Gesamtschule BrühlSchüler lernen Welthandel
Brühl-Pingsdorf – Freiwillig länger in der Schule bleiben? Jede Woche, über zwei Jahre lang? Obwohl junge Menschen sich nach landläufiger Meinung doch nur für ihre Smartphones interessieren? An der Gesamtschule Brühl wird dieser Traum von Bildungspessimisten gerade wahr. Mit dem Erasmus-Projekt „Entwicklung und Kooperation“ sollen die Schülerinnen und Schüler die Strukturen des Welthandels verstehen und Arbeiten in internationalen Zusammenhängen üben, denn neben der Europaschule in Brühl machen auch die Partnerschulen in Kunice, Binissalem und Luzern mit.
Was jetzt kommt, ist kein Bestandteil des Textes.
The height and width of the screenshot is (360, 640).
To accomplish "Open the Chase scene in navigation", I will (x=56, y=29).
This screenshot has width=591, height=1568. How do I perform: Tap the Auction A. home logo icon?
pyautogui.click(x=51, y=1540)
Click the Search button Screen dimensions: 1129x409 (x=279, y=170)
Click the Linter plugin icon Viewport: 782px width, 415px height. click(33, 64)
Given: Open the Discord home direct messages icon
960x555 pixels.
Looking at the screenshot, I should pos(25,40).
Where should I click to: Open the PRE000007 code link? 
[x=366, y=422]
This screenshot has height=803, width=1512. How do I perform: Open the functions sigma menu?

Dafür nehmen die Neun- und Zehntklässler eine Extrastunde in der Woche auf sich. 67 Schüler insgesamt sind beteiligt, darunter 20 aus Brühl. Sie wurden in der letzten Woche von Gleichaltrigen aus Polen, Spanien und der Schweiz besucht.
Verständigungsschwierigkeiten
„Es geht darum, ein Gespür für die Schwierigkeiten der Entwicklungszusammenarbeit zu erlangen“, erklärt Klaus Sautmann, der das Projekt mit seinen Kollegen Regine Möws und Dirk Speicher leitet und von sieben weiteren Lehrern unterstützt wird. Durch zwei Planspiele des Politischen Arbeitskreises Schule lernte die internationale Gruppe nicht nur die Funktionsweise des internationalen Kaffeehandels kennen, sondern spielten auch das schwierige Zusammentreffen von Einheimischen und westlichen Experten beim Bau einer Brücke durch. Dabei gab es auch so schon Verständigungsschwierigkeiten, schließlich ist die Arbeitssprache während der Projektwoche und des gesamten zweijährigen Projektes Englisch. Das scheint Ravza Bahici nicht zu stören. „Das Englischsprechen klappt in der Gruppe viel besser“, findet die 15-jährige Brühlerin, „im Unterricht meldet man sich ja nur, während man in der Gruppenarbeit sprechen muss und so seine Kenntnisse erweitert.“ Sie hat sich für das Projekt gemeldet, um Gleichaltrige in anderen Ländern kennenzulernen aber auch, weil sie überzeugt ist, dass am Ende des Projekts ein konkretes Produkt steht. Denn darum geht es.
Die Schüler sollen nicht nur etwas über Welthandel lernen, sondern bis 2016 ein konkretes Fairtradeprodukt entwickelt haben und dessen Vertrieb organisieren. „Mit ein bisschen Wohltätigkeit ist es nicht getan“, so Sautmann. Schließlich ist dieses Projekt, dessen Kosten von der Europäischen Union über das Programm „Erasmus+“ für Bildung, Jugend und Sport getragen wird, aus einem Vorgängerprojekt zum Thema „Migration in der EU“ entstanden. Damals fragten sich die Schüler, was man tun kann, damit Menschen ihre Heimat nicht verlassen müssen. In der aktuellen Projektwoche ging es erst einmal darum, sich gegenseitig kennenzulernen sowie ein Verständnis für internationale Strukturen zu entwickeln. Bei einem Besuch in Brüssel erhielten die Schüler Einblick in die Arbeitsweise der EU, während ihnen beim konsumkritischen Stadtrundgang „Kölle global“ verdeutlich wurde, unter welchen Bedingungen ihre Kleidung und Smartphones entstehen. Außerdem erarbeiteten sie in sieben Projektgruppen unterschiedliche Hilfsansätze in verschiedenen Entwicklungsländern.
Die Masse an Ausflügen und Informationen haben Séraphine Pagnier und Justine Juszczak nicht erwartet, doch sie freuen sich darüber, viel gelernt zu haben. „Nicht nur über den Welthandel, sondern auch über ihre verschiedenen Kulturen“ ergänzt der 15-jährige Spanier Toni Serrano. Die nächste Projektwoche findet im März 2015 in Binissalem, Spanien statt.